§ **Available data**
-- Opening Marker --
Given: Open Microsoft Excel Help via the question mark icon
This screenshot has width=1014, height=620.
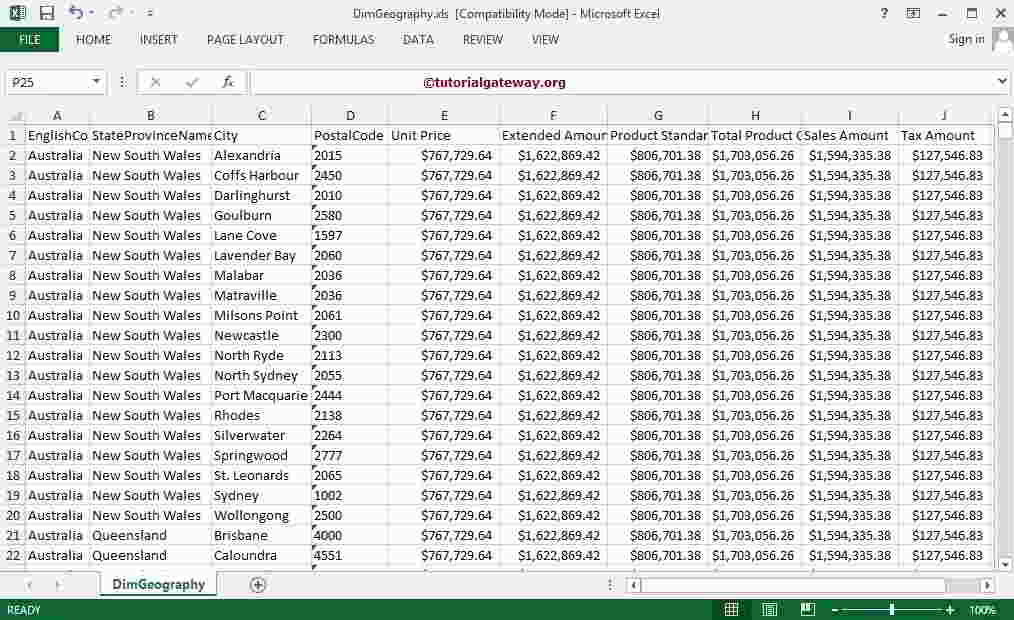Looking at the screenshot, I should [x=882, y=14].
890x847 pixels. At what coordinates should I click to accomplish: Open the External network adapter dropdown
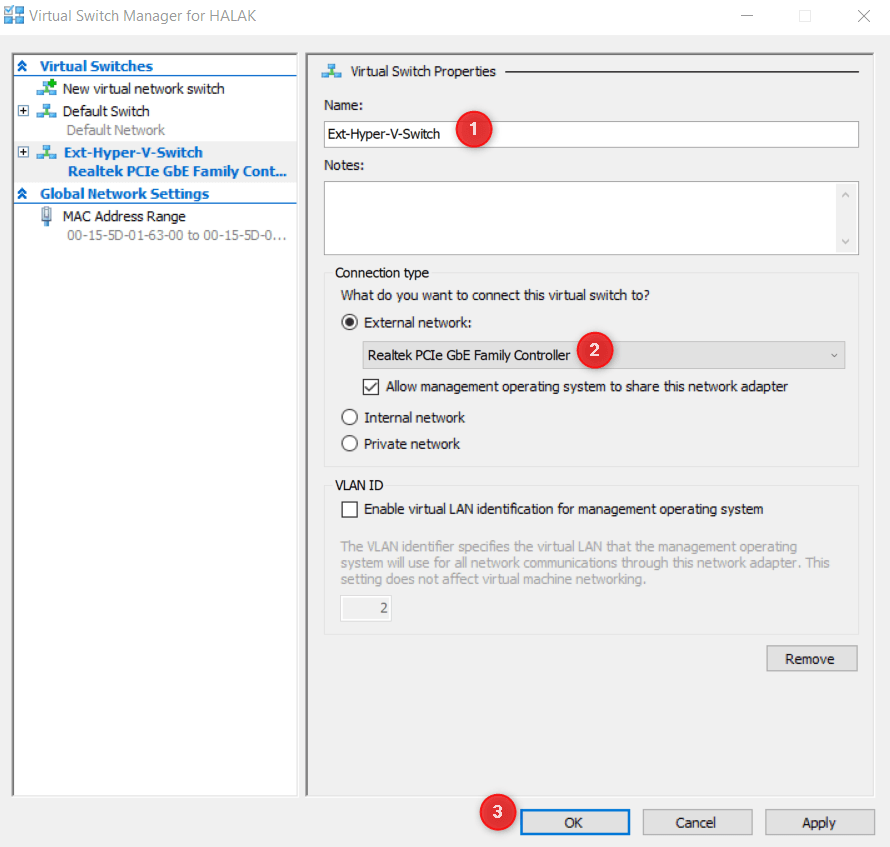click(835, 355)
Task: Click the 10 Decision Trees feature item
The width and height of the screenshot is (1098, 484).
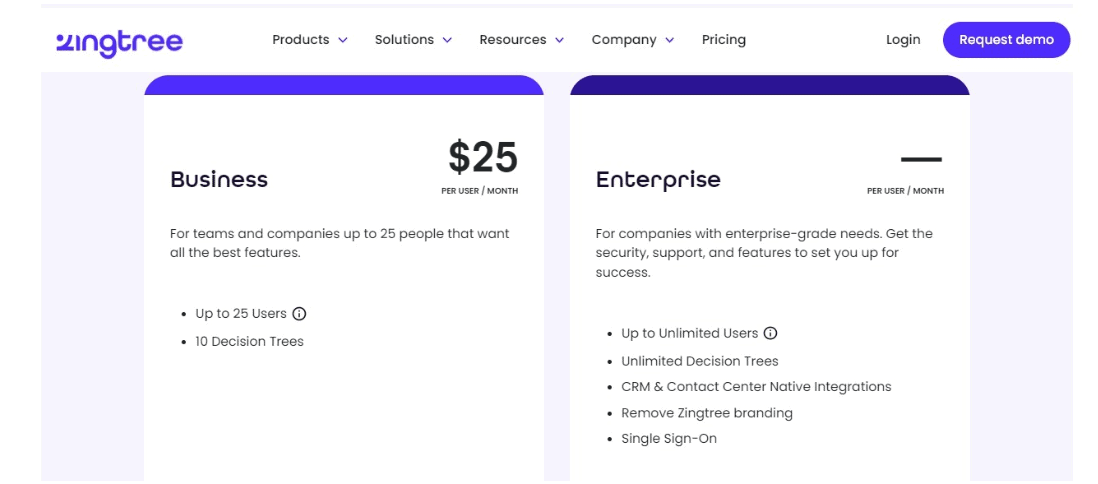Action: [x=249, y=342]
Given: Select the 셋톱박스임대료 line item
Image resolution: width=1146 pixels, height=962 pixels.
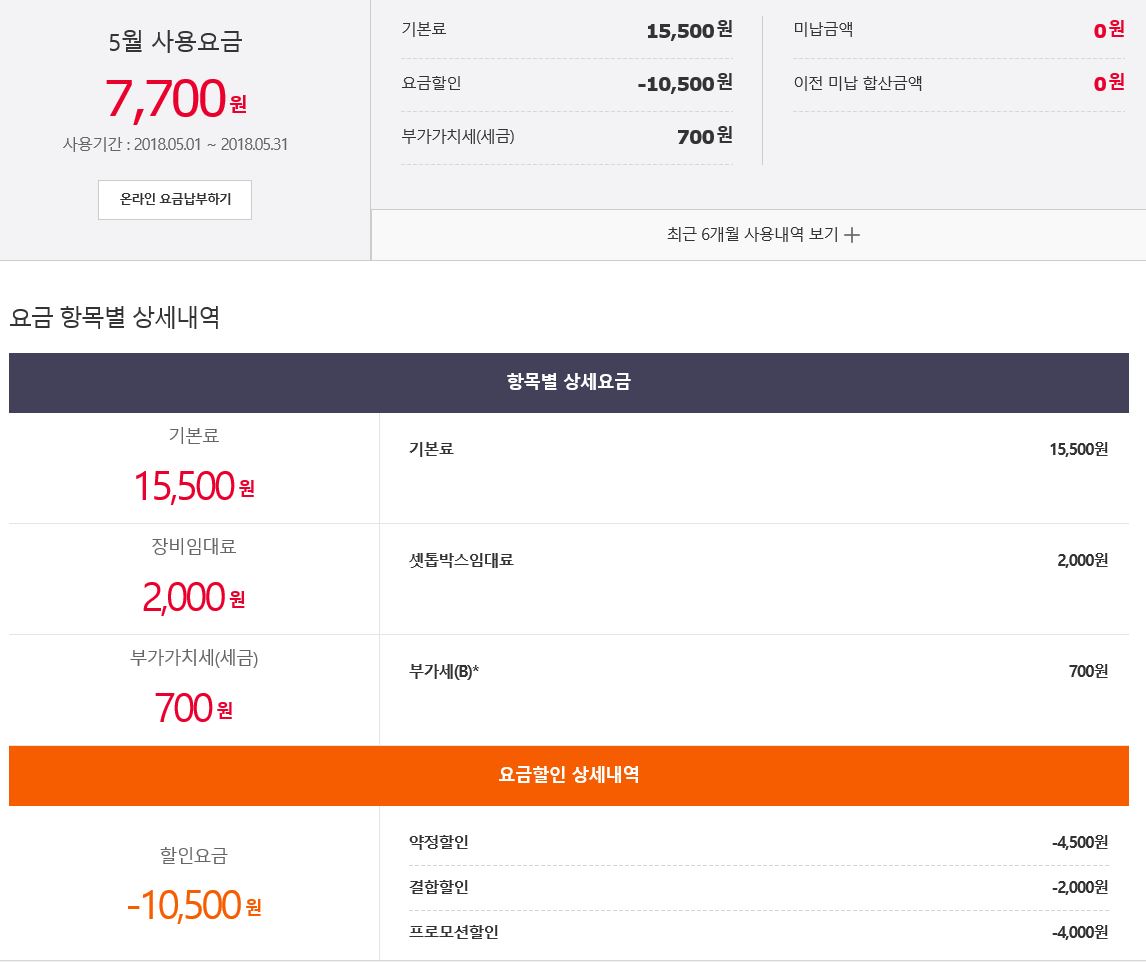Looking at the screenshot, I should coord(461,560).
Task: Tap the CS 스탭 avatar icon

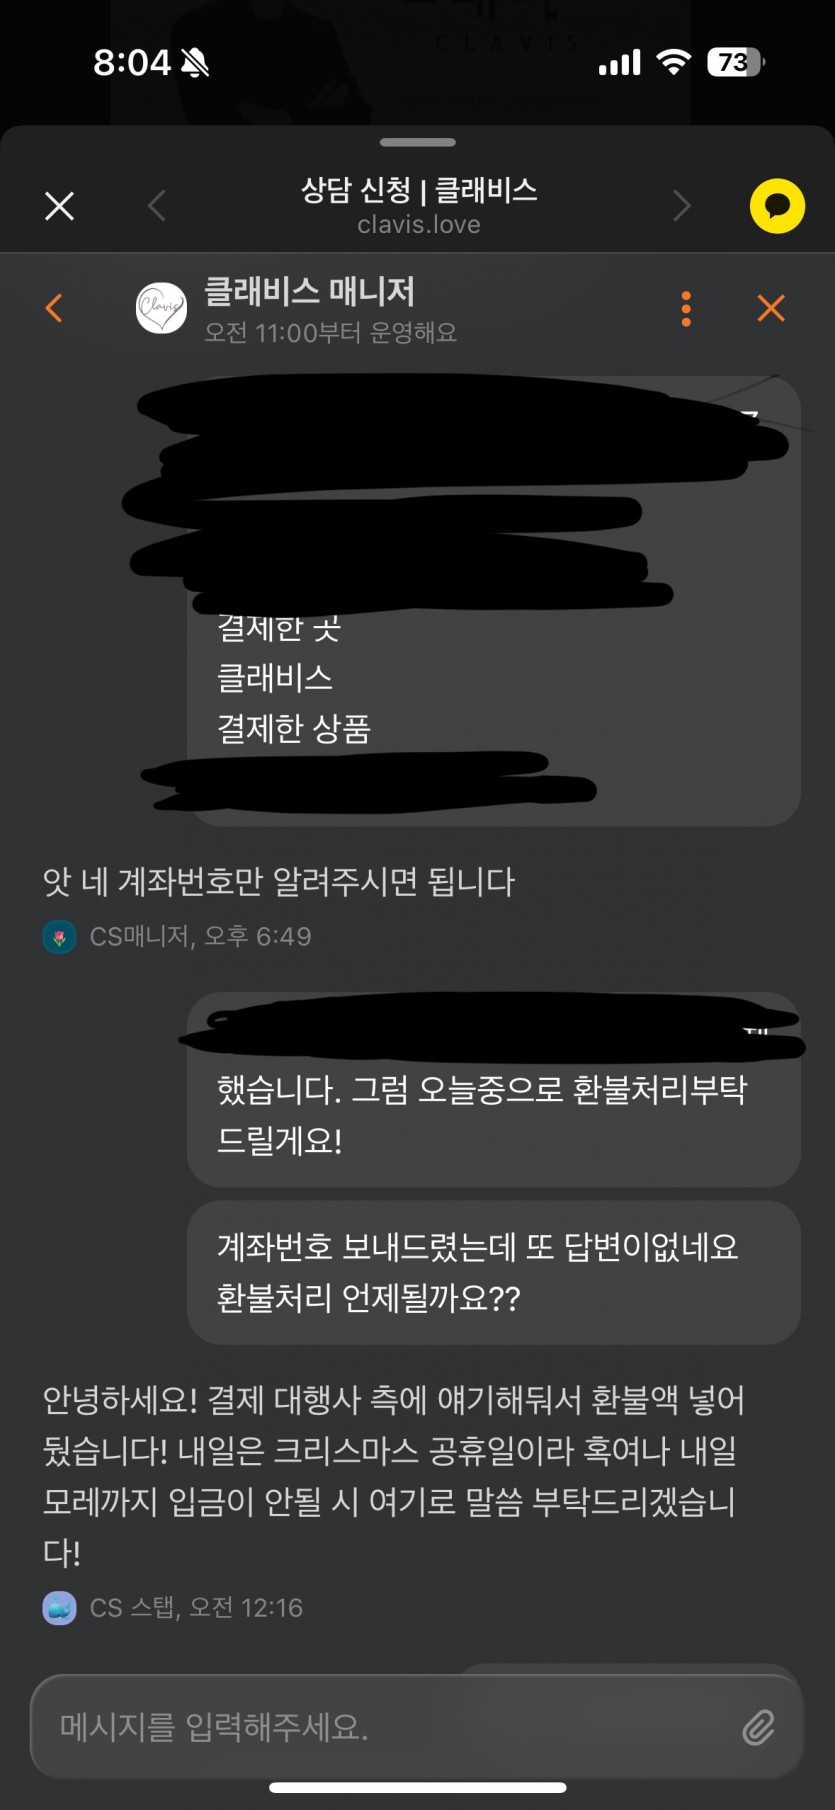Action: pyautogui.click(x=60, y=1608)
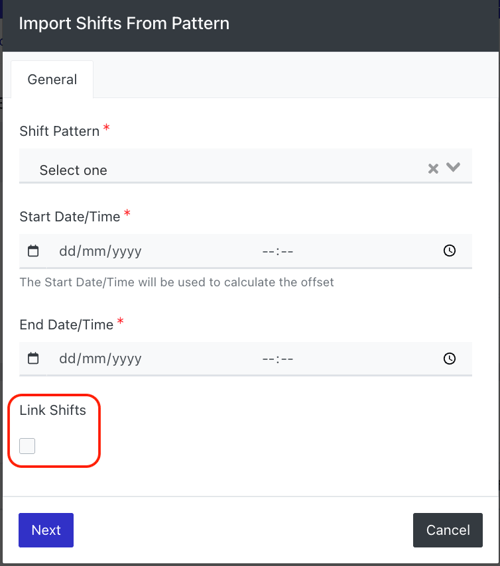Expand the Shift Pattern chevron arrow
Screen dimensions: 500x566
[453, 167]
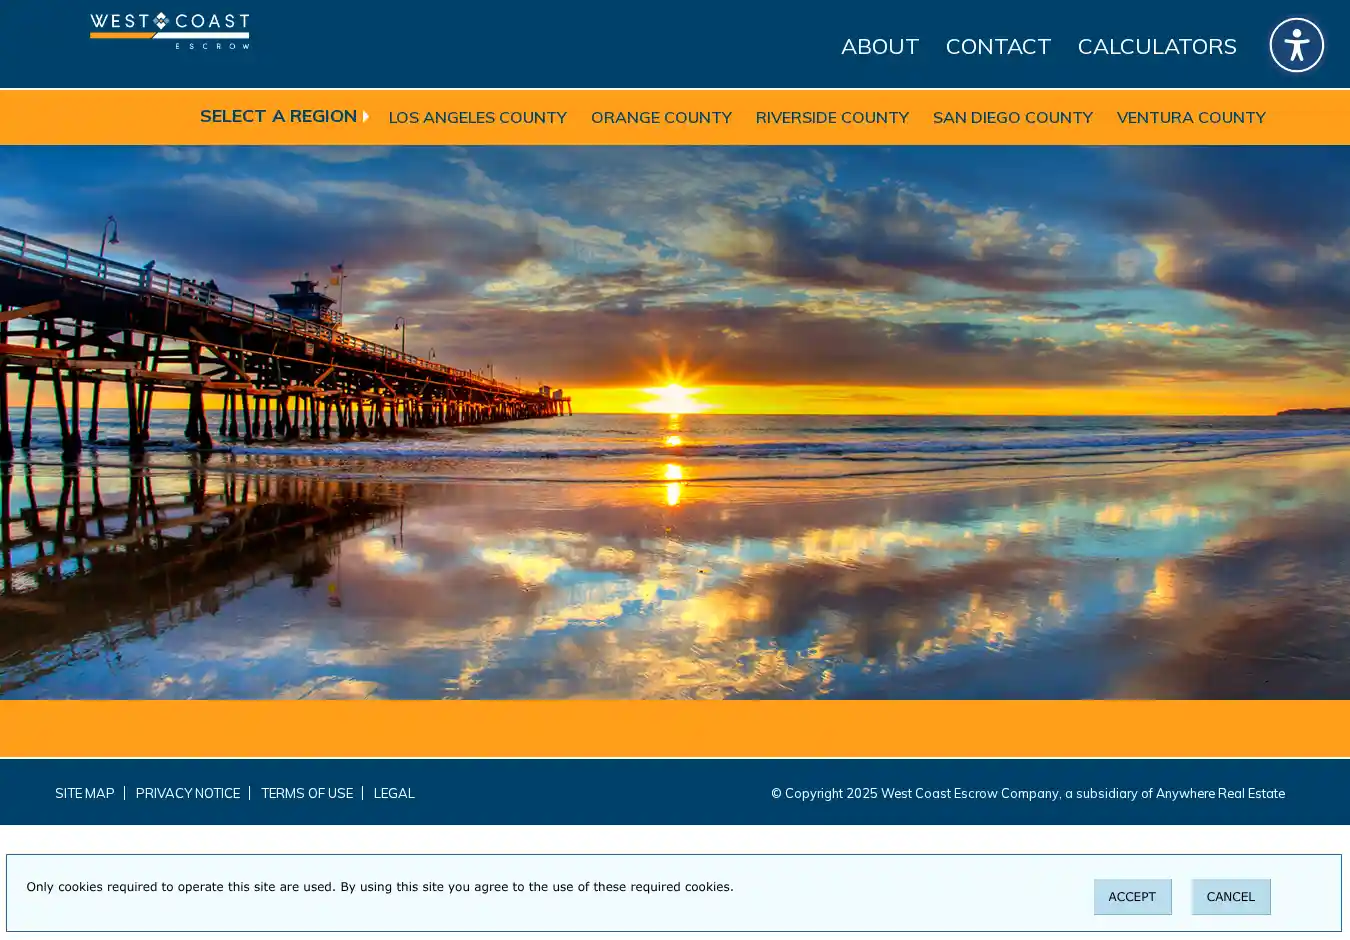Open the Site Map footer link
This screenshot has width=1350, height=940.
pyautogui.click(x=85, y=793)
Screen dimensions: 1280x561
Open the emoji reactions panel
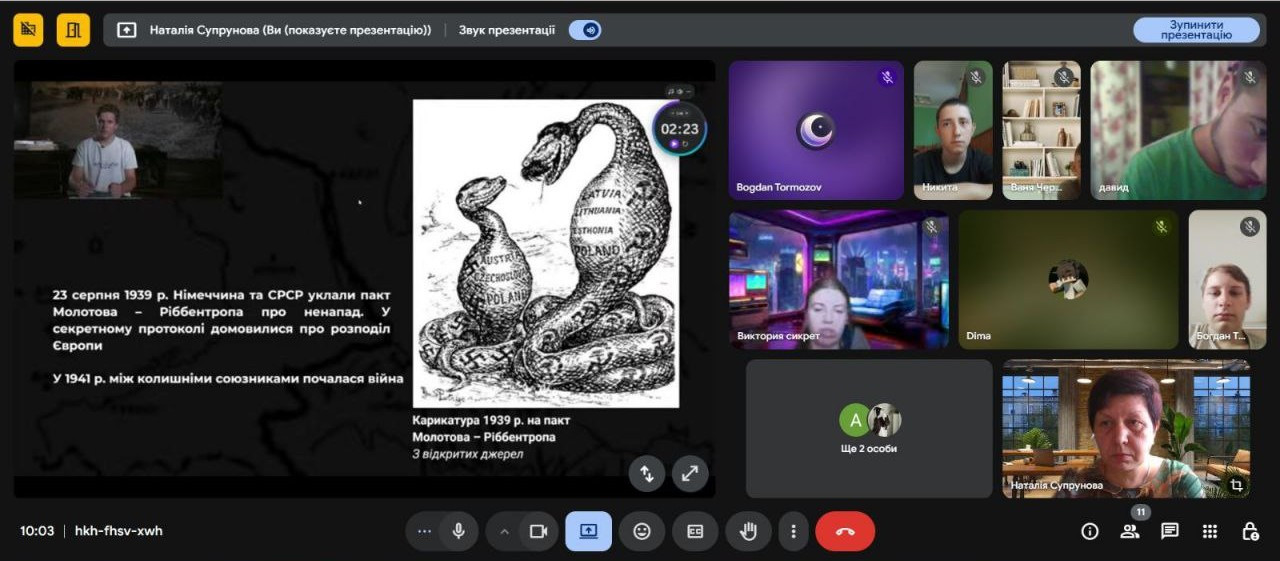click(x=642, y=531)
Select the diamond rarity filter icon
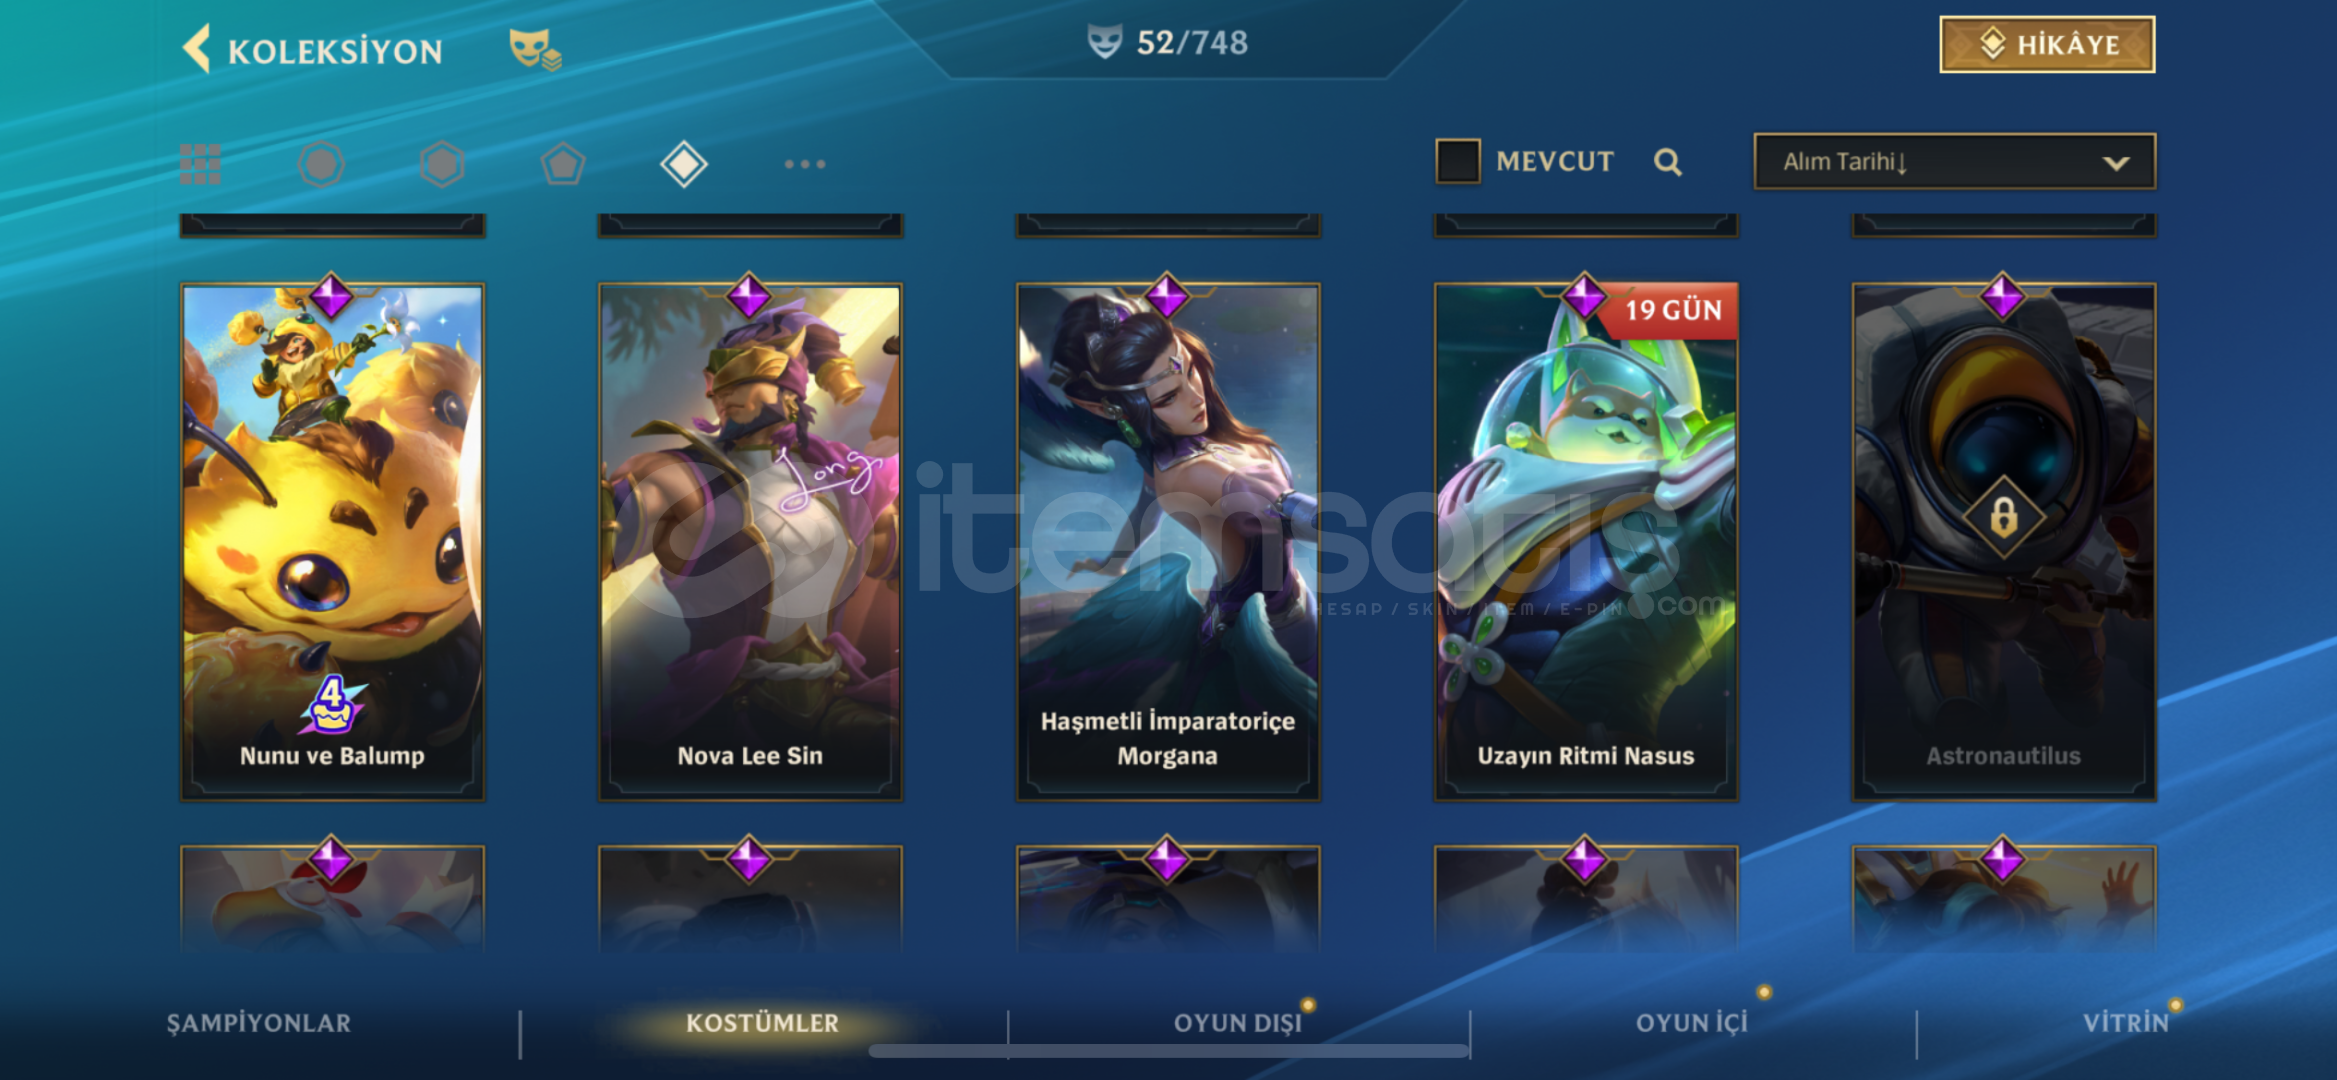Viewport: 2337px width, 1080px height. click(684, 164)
-- Closing Marker --
The expected output is each entry given again word for word, with pictures dropped.

§ **Finished exercise**
Given: Open Microsoft Excel Help via the question mark icon
This screenshot has width=1014, height=620.
Looking at the screenshot, I should [x=882, y=14].
890x847 pixels. At what coordinates should I click to accomplish: Open the External network adapter dropdown
click(835, 355)
Task: Click the 10 Decision Trees feature item
The width and height of the screenshot is (1098, 484).
Action: [x=249, y=342]
Given: Select the 셋톱박스임대료 line item
Image resolution: width=1146 pixels, height=962 pixels.
Looking at the screenshot, I should coord(461,560).
Task: Tap the CS 스탭 avatar icon

Action: pyautogui.click(x=60, y=1608)
Expand the Shift Pattern chevron arrow
Screen dimensions: 500x566
[453, 167]
Open the Site Map footer link
This screenshot has width=1350, height=940.
pyautogui.click(x=85, y=793)
Screen dimensions: 1280x561
Open the emoji reactions panel
click(x=642, y=531)
Select the diamond rarity filter icon
Viewport: 2337px width, 1080px height. click(684, 164)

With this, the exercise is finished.